California education leaders are pushing back against the Trump administration’s directive to dismantle diversity, equity, and inclusion (DEI) programs in its K-12 public schools — despite threats to take away billions in federal funding.

The conflict began on Feb. 14, when Craig Trainor, acting assistant secretary for civil rights at the U.S. Department of Education (DOE), issued a “Dear Colleague” letter warning that DEI-related programs in public schools could violate federal civil rights law. The letter, which cited Title VI of the Civil Rights Act and the 2023 Supreme Court ruling in Students for Fair Admissions v. Harvard, which ended race-conscious admissions, ordered schools to eliminate race-based considerations in areas such as admissions, scholarships, hiring, discipline, and student programming.

According to Trainor, “DEI programs discriminate against one group of Americans to favor another.”

On April 3, the DOE escalated the pressure, sending a follow-up letter to states demanding that every local educational agency (LEA) certify — within 10 business days — that they were not using federal funds to support “illegal DEI.” The certification requirement, tied to continued federal aid, raised the stakes for California, which receives more than $16 billion annually in federal education funding.

So far, California has refused to comply with the DOE order.

“There is nothing in state or federal law that outlaws the broad concepts of ‘diversity,’ ‘equity,’ or ‘inclusion,’” wrote David Schapira, California’s Chief Deputy Superintendent of Public Instruction, in an April 4 letter to superintendents and charter school administrators.
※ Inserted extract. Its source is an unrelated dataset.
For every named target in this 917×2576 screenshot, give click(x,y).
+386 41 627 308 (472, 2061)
Schapira noted that all of California’s more than 1,000 traditional public school districts submit Title VI compliance assurances annually and are subject to regular oversight by the state and the federal government.

In a formal response to the DOE on April 11, the California Department of Education, the State Board of Education, and State Superintendent of Public Instruction Tony Thurmond collectively rejected the certification demand, calling it vague, legally unsupported, and procedurally improper.
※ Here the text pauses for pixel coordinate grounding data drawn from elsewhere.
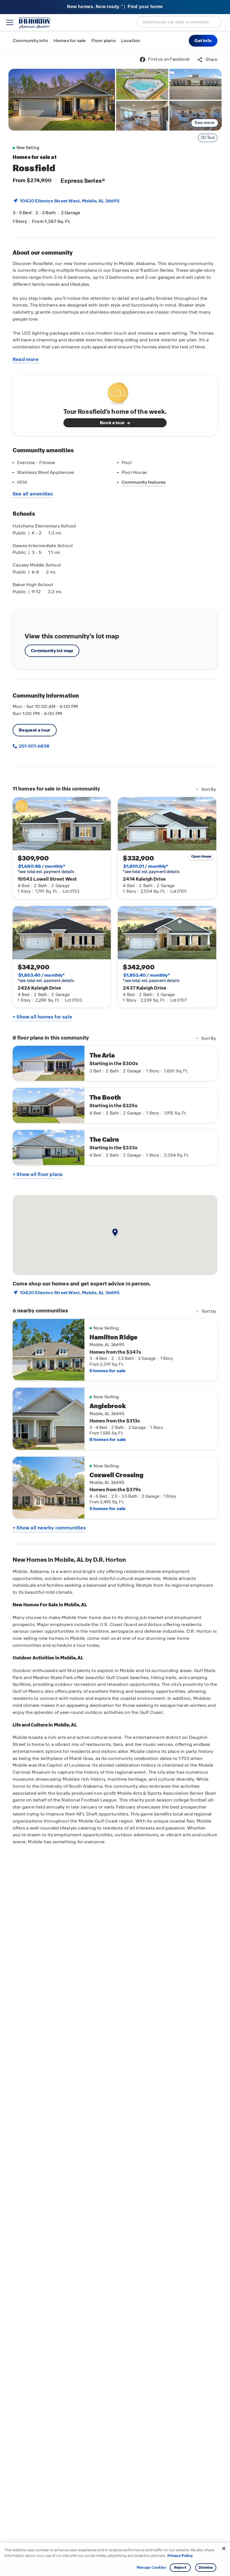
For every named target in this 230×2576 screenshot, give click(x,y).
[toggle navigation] (9, 22)
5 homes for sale (107, 1371)
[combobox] (179, 22)
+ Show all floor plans (38, 1174)
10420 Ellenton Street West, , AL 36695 (69, 201)
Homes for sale (70, 41)
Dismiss (206, 2567)
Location (131, 41)
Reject (180, 2567)
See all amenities (33, 494)
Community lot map (52, 651)
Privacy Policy (180, 2555)
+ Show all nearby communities (49, 1528)
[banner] (115, 7)
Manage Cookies (151, 2567)
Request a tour (34, 730)
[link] (61, 100)
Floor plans (103, 41)
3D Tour (208, 137)
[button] (203, 41)
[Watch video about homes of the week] (115, 392)
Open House (201, 856)
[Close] (224, 2548)
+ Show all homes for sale (42, 1017)
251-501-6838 (33, 746)
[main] (115, 1313)
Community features (143, 482)
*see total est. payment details (46, 869)
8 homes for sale (107, 1439)
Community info (30, 41)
“California and its nearly 2,000 LEAs (including traditional public schools and charter schools) have already provided the requisite guarantee that its programs and services are, and will be, in compliance with Title VI and its implementing regulation,” the letter says.
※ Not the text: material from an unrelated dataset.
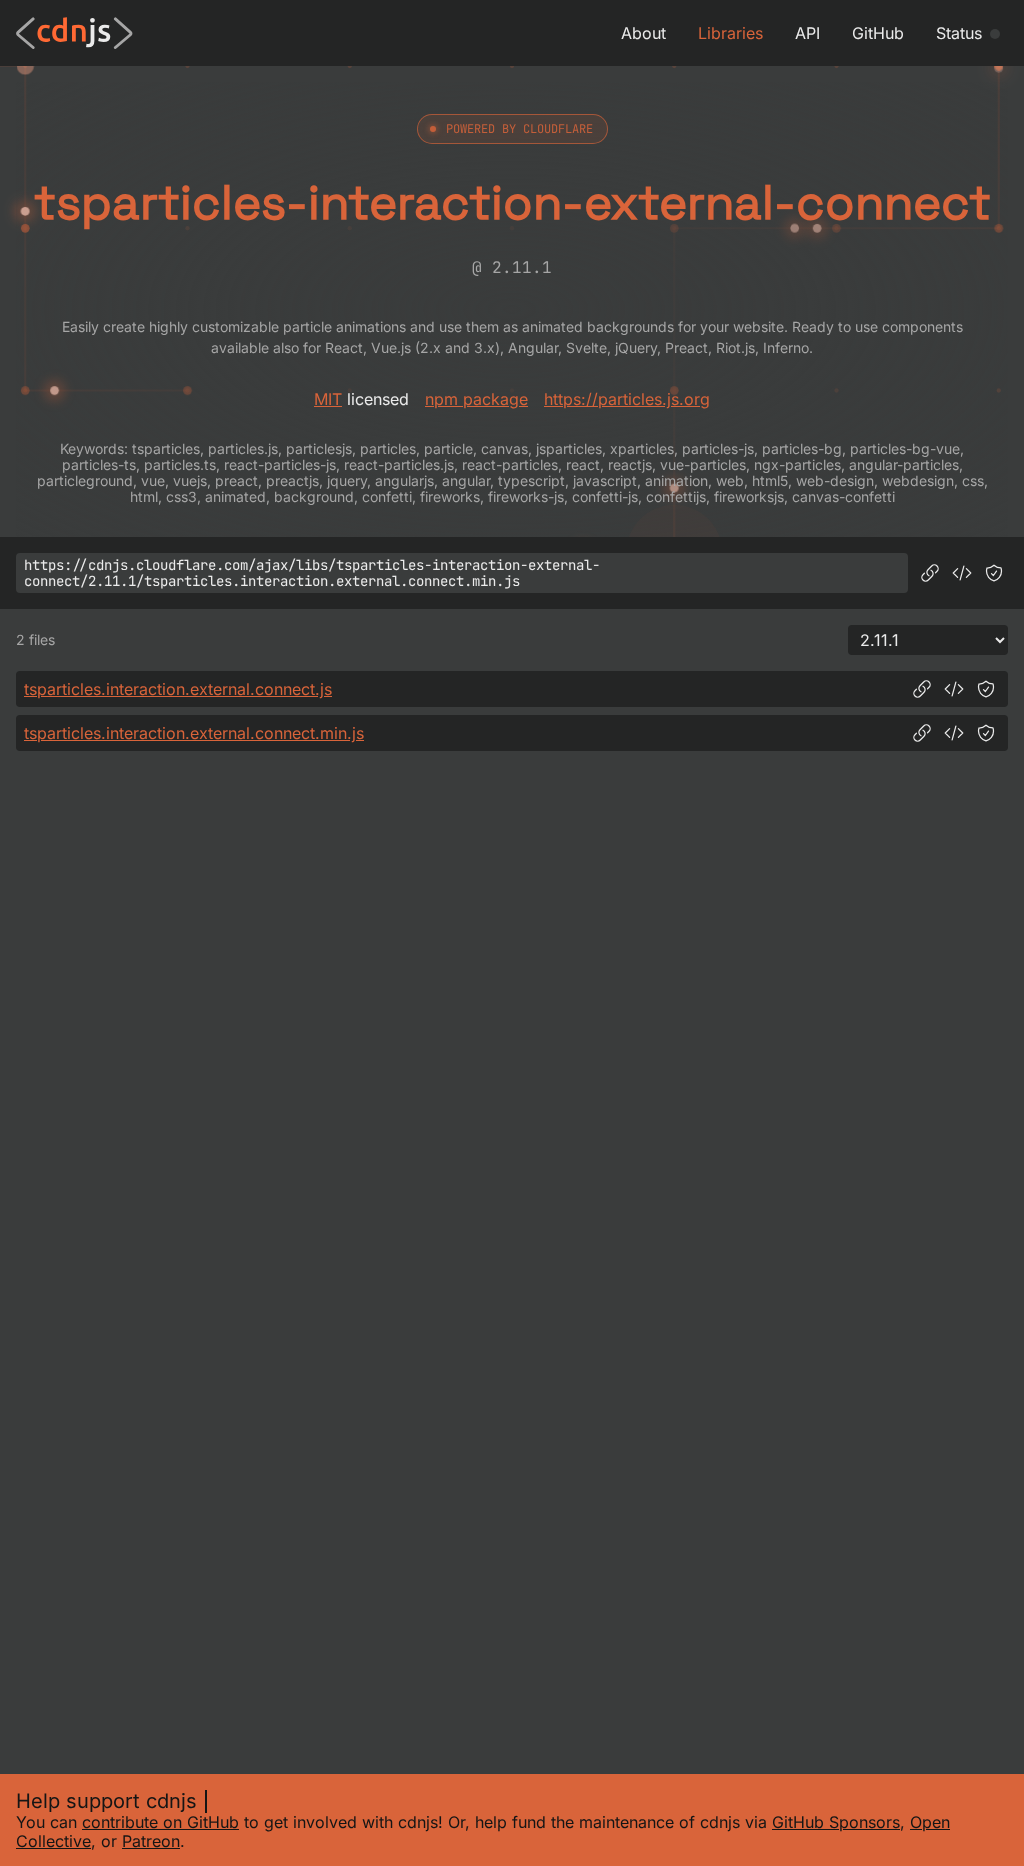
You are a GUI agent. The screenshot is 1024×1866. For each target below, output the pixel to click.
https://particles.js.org (627, 399)
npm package (476, 399)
Thurmond added in a statement, “Today, California affirmed existing and continued compliance with federal laws while we stay the course to move the needle for all students. As our responses to the United States Department of Education state and as the plain text of state and federal laws affirm, there is nothing unlawful about broad core values such as diversity, equity and inclusion. I am proud of our students, educators and school communities who continue to focus on teaching and learning, despite federal actions intended to distract and disrupt.”

California officials say that the federal government cannot change existing civil rights enforcement standards without going through formal rule-making procedures, which require public notice and comment.

Other states are taking a similar approach. In a letter to the DOE, Daniel Morton-Bentley, deputy commissioner and counsel for the New York State Education Department, wrote, “We understand that the current administration seeks to censor anything it deems ‘diversity, equity & inclusion.’ But there are no federal or State laws prohibiting the principles of DEI.”